**Work task**
All of the data below is to be printed again exactly.

[Start of section]

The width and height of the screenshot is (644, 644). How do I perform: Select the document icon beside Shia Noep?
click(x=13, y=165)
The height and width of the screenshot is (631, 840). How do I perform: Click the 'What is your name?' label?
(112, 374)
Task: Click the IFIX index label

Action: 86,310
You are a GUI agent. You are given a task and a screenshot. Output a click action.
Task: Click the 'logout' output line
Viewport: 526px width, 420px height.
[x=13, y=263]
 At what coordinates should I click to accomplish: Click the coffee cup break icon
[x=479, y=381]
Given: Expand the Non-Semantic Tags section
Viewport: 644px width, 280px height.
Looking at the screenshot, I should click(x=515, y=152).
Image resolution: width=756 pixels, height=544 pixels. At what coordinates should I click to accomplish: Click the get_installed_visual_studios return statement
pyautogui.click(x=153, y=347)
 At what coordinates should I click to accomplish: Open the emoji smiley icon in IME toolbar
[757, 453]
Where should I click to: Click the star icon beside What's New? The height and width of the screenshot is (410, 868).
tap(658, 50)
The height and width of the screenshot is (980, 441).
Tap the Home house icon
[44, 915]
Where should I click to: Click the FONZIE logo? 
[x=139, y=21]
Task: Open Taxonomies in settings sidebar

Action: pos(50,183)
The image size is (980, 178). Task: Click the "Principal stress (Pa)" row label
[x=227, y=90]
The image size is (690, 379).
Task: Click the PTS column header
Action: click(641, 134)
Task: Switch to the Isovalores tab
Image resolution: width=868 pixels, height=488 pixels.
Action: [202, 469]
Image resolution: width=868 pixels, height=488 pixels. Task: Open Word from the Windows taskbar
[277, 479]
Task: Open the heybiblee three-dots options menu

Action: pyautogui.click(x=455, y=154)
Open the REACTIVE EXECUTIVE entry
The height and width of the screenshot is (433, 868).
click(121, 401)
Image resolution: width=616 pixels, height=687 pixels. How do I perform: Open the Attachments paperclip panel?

[End of section]

**Written response**
The width and height of the screenshot is (644, 644). How do I perform: Select the document icon beside Shia Noep?
click(x=13, y=165)
The height and width of the screenshot is (631, 840). How do I perform: Click the 'What is your name?' label?
(112, 374)
Task: Click the IFIX index label

Action: 86,310
You are a GUI agent. You are given a task and a screenshot. Output a click action.
Task: Click the 'logout' output line
Viewport: 526px width, 420px height.
[x=13, y=263]
 At what coordinates should I click to accomplish: Click the coffee cup break icon
[x=479, y=381]
Given: Expand the Non-Semantic Tags section
Viewport: 644px width, 280px height.
Looking at the screenshot, I should click(x=515, y=152).
Image resolution: width=756 pixels, height=544 pixels. At what coordinates should I click to accomplish: Click the get_installed_visual_studios return statement
pyautogui.click(x=153, y=347)
 At what coordinates should I click to accomplish: Open the emoji smiley icon in IME toolbar
[757, 453]
Where should I click to: Click the star icon beside What's New? The height and width of the screenshot is (410, 868).
tap(658, 50)
The height and width of the screenshot is (980, 441).
Tap the Home house icon
[44, 915]
Where should I click to: Click the FONZIE logo? 
[x=139, y=21]
Task: Open Taxonomies in settings sidebar

Action: pos(50,183)
The image size is (980, 178). Task: Click the "Principal stress (Pa)" row label
[x=227, y=90]
The image size is (690, 379).
Task: Click the PTS column header
Action: click(641, 134)
Task: Switch to the Isovalores tab
Image resolution: width=868 pixels, height=488 pixels.
Action: [202, 469]
Image resolution: width=868 pixels, height=488 pixels. Task: Open Word from the Windows taskbar
[277, 479]
Task: Open the heybiblee three-dots options menu

Action: pyautogui.click(x=455, y=154)
Open the REACTIVE EXECUTIVE entry
The height and width of the screenshot is (433, 868).
click(121, 401)
Image resolution: width=616 pixels, height=687 pixels. How do I perform: Open the Attachments paperclip panel?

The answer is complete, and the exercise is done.